# Start of Material

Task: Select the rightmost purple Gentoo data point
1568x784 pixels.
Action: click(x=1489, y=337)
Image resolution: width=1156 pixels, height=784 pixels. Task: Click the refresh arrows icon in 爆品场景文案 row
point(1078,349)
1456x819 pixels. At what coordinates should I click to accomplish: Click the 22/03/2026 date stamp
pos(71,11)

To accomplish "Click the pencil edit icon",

# End of Material

Problem to solve:
Put every line of the records above into a numbered list, omitting any blank lines.

Result for this task:
1. Task: Select the rightmost purple Gentoo data point
2. 1568x784 pixels.
3. Action: click(x=1489, y=337)
4. Image resolution: width=1156 pixels, height=784 pixels. Task: Click the refresh arrows icon in 爆品场景文案 row
5. point(1078,349)
6. 1456x819 pixels. At what coordinates should I click to accomplish: Click the 22/03/2026 date stamp
7. pos(71,11)
8. To accomplish "Click the pencil edit icon",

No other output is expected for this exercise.